The values selected for R1 and R2 were 24.3 kΩ and 5.49 kΩ. All OV resistors are 0.1% tolerance. Using standard resistor values results in a slight increase of voltage headroom to approximately 230 mV.


Having such a large capacitor bank on the PCB is helpful in maintaining system operation during hot swap. However, it also presents an unintended negative side effect. The system cannot shut down and reboot quickly (in the order of seconds) because the capacitor bank is not being discharged to ground quickly enough.

A transistor is included, driven by the SYSTEM_ENABLE signal (Figure 12) to decrease the discharge time of this capacitance.

Figure 12. Brownout Circuit Solution
Figure 12. Brownout Circuit Solution

Push Button Controller

The LTC2955 push button controller is responsible for processing any enable, interrupt, or kill signals related to powering up or shutting down the ADRV-PACKRF. A small triple input power multiplexer allows any of the input supplies to power the enable circuitry and guarantees there is always power to this module.
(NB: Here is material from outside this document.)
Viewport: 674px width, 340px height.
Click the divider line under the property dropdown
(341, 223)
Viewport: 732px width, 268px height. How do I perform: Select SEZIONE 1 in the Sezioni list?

Even when PoE and wall wart are disconnected, the battery voltage powers the enable circuitry and allows proper power cycling of the device. The power consumed by this circuit has minimal impact on battery charge.

Figure 13. Push Button Controller Block Diagram
Figure 13. Push Button Controller Block Diagram

OLED Display and Navigation Switch

Each ADRV-PACKRF has a full color 1.69" OLED display and 2-axis mechanical switch with scroll wheel and center select. The display and navigation switch connect to the FPGA and provide control to navigate the menu, read variables, and set and modify characteristics of the ADRV-PACKRF (such as GPS coordinates, IP address, TX and RX LO frequency, and battery state).


The ADIS16460 is a complete inertial measurement unit (IMU) that includes a tri-axial gyroscope and a tri-axial accelerometer. The IMU is precalibrated in the factory for sensitivity, bias, and alignment. The gyroscope has a measurement range of ±100°/sec, 8°/hr (typical) in-run bias stability and 0.12°/√hr (typical) angle random walk on the x-axis. The accelerometer has a ±5 g dynamic range.


The Quectel L76-M33 IC is a small (10.1 mm x 9.7 mm) GNSS module. The IC can track any GPS or GLONASS signals, using its 33 tracking channels and 99 acquisition channels. The L76-M33 brings low power, anti-jamming, and high sensitivity (−165 dBm tracking, −148 dBm acquisition) to create a fast and accurate GPS capable system.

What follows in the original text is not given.